= Prompt =
Please format the entries from the line with "has width=1148, height=1038." up to and including the line with "coord(982,421)" as a two-column CSV with the headers input and output, one row per entry. Put each entry's text under input and its answer under output, each in a single quoted field with line breaks turned into spaces.

= Input =
▬▬▬▬▬▬▬▬▬▬
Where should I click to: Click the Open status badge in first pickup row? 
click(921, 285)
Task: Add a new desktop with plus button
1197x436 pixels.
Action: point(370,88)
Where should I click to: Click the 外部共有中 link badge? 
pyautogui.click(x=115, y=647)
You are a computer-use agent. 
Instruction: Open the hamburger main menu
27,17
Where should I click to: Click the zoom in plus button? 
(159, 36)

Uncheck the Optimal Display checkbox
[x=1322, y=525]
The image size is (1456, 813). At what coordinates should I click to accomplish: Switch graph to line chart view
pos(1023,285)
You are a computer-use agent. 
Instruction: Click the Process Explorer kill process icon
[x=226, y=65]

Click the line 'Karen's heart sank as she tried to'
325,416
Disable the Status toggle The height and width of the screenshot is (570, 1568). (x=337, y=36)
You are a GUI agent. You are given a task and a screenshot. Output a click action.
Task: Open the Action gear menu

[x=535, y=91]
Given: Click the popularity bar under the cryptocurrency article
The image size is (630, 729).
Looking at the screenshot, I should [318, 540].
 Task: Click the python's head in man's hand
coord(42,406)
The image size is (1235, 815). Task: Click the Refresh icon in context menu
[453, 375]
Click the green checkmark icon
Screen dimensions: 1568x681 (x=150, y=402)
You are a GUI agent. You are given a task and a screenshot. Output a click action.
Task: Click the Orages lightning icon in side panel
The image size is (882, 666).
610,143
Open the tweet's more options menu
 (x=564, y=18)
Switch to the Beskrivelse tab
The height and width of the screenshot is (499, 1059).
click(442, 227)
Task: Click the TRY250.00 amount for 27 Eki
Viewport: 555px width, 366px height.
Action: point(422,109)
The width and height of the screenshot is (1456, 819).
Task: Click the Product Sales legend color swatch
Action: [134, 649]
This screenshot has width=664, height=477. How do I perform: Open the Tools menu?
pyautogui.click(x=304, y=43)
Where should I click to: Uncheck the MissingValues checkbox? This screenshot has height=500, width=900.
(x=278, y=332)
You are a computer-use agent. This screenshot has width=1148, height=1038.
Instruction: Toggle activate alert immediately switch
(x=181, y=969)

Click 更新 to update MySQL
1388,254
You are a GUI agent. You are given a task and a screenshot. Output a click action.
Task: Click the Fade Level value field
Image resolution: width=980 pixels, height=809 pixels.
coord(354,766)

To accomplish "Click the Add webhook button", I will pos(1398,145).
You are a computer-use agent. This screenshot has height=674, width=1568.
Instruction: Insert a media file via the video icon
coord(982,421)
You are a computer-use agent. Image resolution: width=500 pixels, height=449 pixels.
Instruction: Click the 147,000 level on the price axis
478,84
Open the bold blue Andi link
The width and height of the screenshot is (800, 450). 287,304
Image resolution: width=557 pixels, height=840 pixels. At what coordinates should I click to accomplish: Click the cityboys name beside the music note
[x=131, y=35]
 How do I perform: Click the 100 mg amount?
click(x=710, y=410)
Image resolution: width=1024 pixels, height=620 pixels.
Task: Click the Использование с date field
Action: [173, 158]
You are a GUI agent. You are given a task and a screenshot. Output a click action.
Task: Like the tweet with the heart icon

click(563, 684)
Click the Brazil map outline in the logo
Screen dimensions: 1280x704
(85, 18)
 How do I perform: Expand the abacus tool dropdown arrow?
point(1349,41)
▬▬▬▬▬▬▬▬▬▬
= Solution to this problem =
input,output
"You are a computer-use agent. This screenshot has width=1148, height=1038. Instruction: Toggle activate alert immediately switch","(x=181, y=969)"
"Click 更新 to update MySQL","1388,254"
"You are a GUI agent. You are given a task and a screenshot. Output a click action. Task: Click the Fade Level value field Image resolution: width=980 pixels, height=809 pixels.","coord(354,766)"
"To accomplish ""Click the Add webhook button"",","I will pos(1398,145)."
"You are a computer-use agent. This screenshot has height=674, width=1568. Instruction: Insert a media file via the video icon","coord(982,421)"